N. Ireland police reinforced after night of riots

Hundreds of extra police were deployed to Northern Ireland on Saturday following a night of rioting in Belfast that left 32 officers injured and a politician hospitalised.

More than 600 police from other parts of Britain had been sent to the province in anticipation of tensions over the traditional Twelfth of July parades, the pinnacle of the Protestant Orange Order's marching season.

A police spokesman said a further 400 were due to arrive on Saturday following the riots, in which crowds attacked police with petrol bombs, sticks, fireworks, bricks, bottles, masonry and even a sword.

Trouble flared after police tried to enforce a decision by an adjudication body banning the Orange Order from marching through a Catholic republican area of Belfast.

"The scenes were both shameful and disgraceful," Chief Constable Matt Baggott of the Police Service of Northern Ireland (PSNI) told reporters.

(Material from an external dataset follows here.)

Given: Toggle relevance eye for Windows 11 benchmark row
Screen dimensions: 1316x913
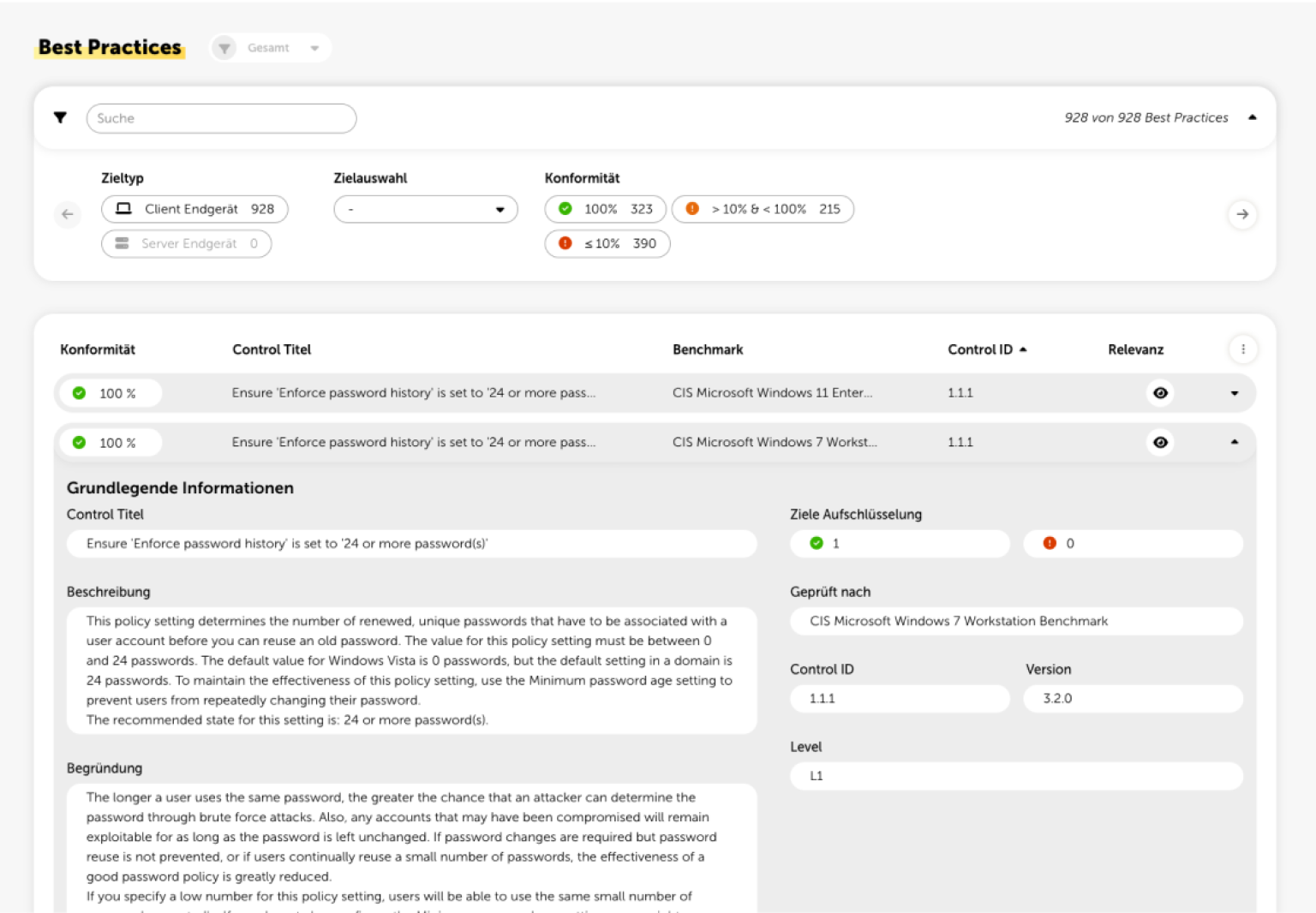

He criticised leaders in the Orange Order who had called for protests against the decision to block their march through the republican Ardoyne area.

"Some of their language was emotive and having called thousands of people to protest they had no plan and no control," Baggott said.

"Rather than being responsible, I think the word for that is reckless."

The PSNI said 32 officers were injured in Friday night's violence, while leading Protestant politician Nigel Dodds was taken to hospital after being hit on the head with a brick.

Dodds, a member of the Democratic Unionist Party (DUP), was knocked unconcious as he tried to urge the rioters to calm down. He was discharged from hospital early on Saturday.

Northern Ireland First Minister Peter Robinson, the DUP leader who shares power in the government with the Catholic Sinn Fein, urged "cool heads to prevail at this time".

"Violence is undermining a just cause and runs totally against the wishes of the Orange Order for protest to be entirely peaceful," he said in a statement.

The July 12 parade marks the victory of Protestant king William III of Orange over the deposed Catholic king James II at the Battle of the Boyne in 1690.

It is a flashpoint for tensions between the Protestant and Catholic communities in the British-ruled province, which was devastated by three decades of sectarian violence in the 1970s, 1980s and 1990s.

The 1998 Good Friday peace accords largely brought an end to the unrest, known as The Troubles, although sporadic violence and bomb threats continue.